YOUR INSTRUCTIONS ▸
Take the lines below between the one holding "Screen dimensions: 800x491" and the one holding "Given: Click the clock", inclusive, and copy them exactly. Add nothing.

Data excerpts:
============================================================

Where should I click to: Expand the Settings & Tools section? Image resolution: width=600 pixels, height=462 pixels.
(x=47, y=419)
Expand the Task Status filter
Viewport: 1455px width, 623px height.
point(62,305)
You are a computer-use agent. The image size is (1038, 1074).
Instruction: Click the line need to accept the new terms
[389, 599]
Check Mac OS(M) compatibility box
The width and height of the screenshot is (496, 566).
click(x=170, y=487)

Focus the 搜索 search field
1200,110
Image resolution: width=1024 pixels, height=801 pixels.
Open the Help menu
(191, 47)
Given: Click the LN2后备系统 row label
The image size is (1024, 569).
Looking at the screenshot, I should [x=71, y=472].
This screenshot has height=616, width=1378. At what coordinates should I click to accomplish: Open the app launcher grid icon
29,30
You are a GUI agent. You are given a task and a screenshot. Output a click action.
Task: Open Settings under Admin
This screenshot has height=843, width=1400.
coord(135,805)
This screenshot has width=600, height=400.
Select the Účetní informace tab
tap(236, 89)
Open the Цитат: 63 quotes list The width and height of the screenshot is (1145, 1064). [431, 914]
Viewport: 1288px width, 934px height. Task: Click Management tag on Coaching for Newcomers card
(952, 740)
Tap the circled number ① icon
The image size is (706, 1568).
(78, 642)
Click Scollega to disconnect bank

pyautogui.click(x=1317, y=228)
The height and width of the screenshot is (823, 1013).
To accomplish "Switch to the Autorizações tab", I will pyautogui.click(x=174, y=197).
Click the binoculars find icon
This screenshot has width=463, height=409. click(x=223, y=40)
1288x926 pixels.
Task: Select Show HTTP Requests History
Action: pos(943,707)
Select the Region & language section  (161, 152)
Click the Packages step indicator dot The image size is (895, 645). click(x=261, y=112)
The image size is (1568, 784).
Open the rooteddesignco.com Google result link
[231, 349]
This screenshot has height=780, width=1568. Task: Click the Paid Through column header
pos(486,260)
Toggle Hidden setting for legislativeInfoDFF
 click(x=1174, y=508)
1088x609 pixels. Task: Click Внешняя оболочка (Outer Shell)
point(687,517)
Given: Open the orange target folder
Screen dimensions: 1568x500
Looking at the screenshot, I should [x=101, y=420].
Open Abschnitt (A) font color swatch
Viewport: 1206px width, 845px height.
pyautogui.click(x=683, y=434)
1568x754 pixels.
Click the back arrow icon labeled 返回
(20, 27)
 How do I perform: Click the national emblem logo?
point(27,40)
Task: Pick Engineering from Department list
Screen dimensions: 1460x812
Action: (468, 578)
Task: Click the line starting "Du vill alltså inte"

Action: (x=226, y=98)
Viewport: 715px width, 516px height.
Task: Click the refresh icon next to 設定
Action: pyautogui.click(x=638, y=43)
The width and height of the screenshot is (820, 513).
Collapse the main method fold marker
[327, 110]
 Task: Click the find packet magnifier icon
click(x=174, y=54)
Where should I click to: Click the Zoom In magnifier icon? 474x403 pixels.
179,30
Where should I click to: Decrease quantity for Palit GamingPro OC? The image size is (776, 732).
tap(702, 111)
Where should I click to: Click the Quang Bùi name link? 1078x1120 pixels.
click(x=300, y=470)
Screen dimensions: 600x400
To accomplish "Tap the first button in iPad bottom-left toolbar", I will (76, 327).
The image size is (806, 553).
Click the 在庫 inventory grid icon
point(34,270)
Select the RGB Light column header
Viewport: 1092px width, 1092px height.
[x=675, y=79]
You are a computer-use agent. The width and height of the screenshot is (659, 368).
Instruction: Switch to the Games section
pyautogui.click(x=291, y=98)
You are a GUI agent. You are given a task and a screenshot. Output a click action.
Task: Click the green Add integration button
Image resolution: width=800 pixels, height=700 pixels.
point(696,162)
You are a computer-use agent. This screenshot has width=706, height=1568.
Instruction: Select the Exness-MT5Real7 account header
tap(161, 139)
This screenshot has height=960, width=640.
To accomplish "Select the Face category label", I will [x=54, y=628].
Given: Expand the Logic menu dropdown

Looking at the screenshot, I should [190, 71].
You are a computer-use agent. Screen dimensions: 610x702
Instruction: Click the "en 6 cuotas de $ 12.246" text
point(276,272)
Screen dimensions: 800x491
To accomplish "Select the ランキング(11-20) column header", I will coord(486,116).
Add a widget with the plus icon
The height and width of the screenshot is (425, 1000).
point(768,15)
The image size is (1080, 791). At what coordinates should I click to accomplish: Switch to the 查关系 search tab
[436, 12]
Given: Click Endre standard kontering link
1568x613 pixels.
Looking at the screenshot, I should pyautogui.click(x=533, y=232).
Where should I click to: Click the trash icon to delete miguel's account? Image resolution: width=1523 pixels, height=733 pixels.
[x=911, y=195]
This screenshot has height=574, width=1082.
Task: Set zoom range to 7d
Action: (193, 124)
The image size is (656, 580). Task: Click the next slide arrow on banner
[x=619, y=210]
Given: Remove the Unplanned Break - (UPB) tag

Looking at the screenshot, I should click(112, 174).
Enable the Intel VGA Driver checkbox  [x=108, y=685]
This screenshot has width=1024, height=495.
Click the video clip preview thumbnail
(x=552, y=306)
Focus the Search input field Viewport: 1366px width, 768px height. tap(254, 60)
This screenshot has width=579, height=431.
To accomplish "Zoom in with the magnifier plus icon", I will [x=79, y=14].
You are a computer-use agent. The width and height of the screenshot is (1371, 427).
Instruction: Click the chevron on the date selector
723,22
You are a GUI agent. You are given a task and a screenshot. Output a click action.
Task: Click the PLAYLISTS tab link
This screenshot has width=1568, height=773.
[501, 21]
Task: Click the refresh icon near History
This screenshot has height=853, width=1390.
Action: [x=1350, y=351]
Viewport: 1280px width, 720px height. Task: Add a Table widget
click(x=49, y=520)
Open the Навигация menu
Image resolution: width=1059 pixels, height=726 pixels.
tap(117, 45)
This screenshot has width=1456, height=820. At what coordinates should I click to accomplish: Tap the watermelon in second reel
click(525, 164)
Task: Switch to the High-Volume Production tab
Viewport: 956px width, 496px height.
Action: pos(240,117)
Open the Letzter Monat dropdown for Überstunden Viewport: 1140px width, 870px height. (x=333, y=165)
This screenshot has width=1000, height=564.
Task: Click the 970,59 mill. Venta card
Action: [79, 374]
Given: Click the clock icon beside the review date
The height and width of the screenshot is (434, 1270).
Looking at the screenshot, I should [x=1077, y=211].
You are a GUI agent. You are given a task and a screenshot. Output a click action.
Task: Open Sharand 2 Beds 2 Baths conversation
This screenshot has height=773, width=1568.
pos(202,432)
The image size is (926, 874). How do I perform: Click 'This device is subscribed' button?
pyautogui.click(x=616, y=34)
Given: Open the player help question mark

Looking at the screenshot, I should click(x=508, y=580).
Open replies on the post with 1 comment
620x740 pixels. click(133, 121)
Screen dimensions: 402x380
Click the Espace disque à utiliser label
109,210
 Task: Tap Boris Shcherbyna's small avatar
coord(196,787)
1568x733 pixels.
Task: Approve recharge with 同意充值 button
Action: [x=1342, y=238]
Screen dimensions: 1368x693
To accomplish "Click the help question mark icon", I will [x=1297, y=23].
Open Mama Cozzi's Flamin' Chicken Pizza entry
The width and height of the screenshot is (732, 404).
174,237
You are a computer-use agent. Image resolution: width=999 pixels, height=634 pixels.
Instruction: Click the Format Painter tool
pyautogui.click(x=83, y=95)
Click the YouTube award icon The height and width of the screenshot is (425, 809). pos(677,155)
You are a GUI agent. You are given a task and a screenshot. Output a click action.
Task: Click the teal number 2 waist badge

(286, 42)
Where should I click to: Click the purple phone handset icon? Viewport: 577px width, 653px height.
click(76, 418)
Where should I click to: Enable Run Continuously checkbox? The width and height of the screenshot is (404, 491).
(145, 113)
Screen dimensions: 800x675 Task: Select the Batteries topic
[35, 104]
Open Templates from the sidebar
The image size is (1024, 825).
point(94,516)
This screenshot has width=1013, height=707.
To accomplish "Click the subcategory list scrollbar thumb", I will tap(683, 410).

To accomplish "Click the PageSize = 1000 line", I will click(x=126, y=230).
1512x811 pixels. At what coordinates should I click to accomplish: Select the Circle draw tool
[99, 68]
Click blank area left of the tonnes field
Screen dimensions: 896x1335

============================================================

ANSWER TO THIS PROBLEM ▸
Screen dimensions: 800x491
To accomplish "Select the ランキング(11-20) column header", I will coord(486,116).
Add a widget with the plus icon
The height and width of the screenshot is (425, 1000).
point(768,15)
The image size is (1080, 791). At what coordinates should I click to accomplish: Switch to the 查关系 search tab
[436, 12]
Given: Click Endre standard kontering link
1568x613 pixels.
Looking at the screenshot, I should pyautogui.click(x=533, y=232).
Where should I click to: Click the trash icon to delete miguel's account? Image resolution: width=1523 pixels, height=733 pixels.
[x=911, y=195]
This screenshot has height=574, width=1082.
Task: Set zoom range to 7d
Action: (193, 124)
The image size is (656, 580). Task: Click the next slide arrow on banner
[x=619, y=210]
Given: Remove the Unplanned Break - (UPB) tag

Looking at the screenshot, I should click(112, 174).
Enable the Intel VGA Driver checkbox  [x=108, y=685]
This screenshot has width=1024, height=495.
Click the video clip preview thumbnail
(x=552, y=306)
Focus the Search input field Viewport: 1366px width, 768px height. tap(254, 60)
This screenshot has width=579, height=431.
To accomplish "Zoom in with the magnifier plus icon", I will [x=79, y=14].
You are a computer-use agent. The width and height of the screenshot is (1371, 427).
Instruction: Click the chevron on the date selector
723,22
You are a GUI agent. You are given a task and a screenshot. Output a click action.
Task: Click the PLAYLISTS tab link
This screenshot has width=1568, height=773.
[501, 21]
Task: Click the refresh icon near History
This screenshot has height=853, width=1390.
Action: [x=1350, y=351]
Viewport: 1280px width, 720px height. Task: Add a Table widget
click(x=49, y=520)
Open the Навигация menu
Image resolution: width=1059 pixels, height=726 pixels.
tap(117, 45)
This screenshot has width=1456, height=820. At what coordinates should I click to accomplish: Tap the watermelon in second reel
click(525, 164)
Task: Switch to the High-Volume Production tab
Viewport: 956px width, 496px height.
Action: pos(240,117)
Open the Letzter Monat dropdown for Überstunden Viewport: 1140px width, 870px height. (x=333, y=165)
This screenshot has width=1000, height=564.
Task: Click the 970,59 mill. Venta card
Action: [79, 374]
Given: Click the clock icon beside the review date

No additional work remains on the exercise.